BEGIN

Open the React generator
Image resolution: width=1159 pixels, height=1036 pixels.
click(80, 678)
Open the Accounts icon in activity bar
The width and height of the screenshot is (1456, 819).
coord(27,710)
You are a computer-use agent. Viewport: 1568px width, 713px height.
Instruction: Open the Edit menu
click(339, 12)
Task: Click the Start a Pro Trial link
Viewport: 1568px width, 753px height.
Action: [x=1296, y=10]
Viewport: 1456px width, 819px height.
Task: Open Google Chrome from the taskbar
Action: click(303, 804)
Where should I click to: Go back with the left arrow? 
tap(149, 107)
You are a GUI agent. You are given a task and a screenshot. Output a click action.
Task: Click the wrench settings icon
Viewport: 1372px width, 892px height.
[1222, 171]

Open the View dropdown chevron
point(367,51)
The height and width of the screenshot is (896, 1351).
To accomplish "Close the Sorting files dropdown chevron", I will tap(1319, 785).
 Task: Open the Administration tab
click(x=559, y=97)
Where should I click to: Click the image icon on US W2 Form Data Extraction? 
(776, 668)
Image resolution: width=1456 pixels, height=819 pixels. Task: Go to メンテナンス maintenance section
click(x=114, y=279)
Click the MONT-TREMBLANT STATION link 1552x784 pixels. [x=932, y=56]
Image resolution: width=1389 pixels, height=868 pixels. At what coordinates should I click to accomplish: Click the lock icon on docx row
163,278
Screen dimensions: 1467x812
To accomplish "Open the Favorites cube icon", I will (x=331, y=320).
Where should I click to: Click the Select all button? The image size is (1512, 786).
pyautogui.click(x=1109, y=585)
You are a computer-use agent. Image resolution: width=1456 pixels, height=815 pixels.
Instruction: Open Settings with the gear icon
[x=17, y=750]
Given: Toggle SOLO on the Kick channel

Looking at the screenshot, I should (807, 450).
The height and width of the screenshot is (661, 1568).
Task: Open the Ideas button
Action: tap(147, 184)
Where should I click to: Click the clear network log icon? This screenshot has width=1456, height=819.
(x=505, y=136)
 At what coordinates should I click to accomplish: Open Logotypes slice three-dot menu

END

EXERCISE DETAILS: With the line containing "You are a GUI" as the last one, please set down exactly the lines of the records above from their very first line, and nothing more.

TASK RESULT:
Open the React generator
Image resolution: width=1159 pixels, height=1036 pixels.
click(80, 678)
Open the Accounts icon in activity bar
The width and height of the screenshot is (1456, 819).
coord(27,710)
You are a computer-use agent. Viewport: 1568px width, 713px height.
Instruction: Open the Edit menu
click(339, 12)
Task: Click the Start a Pro Trial link
Viewport: 1568px width, 753px height.
Action: [x=1296, y=10]
Viewport: 1456px width, 819px height.
Task: Open Google Chrome from the taskbar
Action: click(303, 804)
Where should I click to: Go back with the left arrow? 
tap(149, 107)
You are a GUI agent. You are given a task and a screenshot. Output a click action.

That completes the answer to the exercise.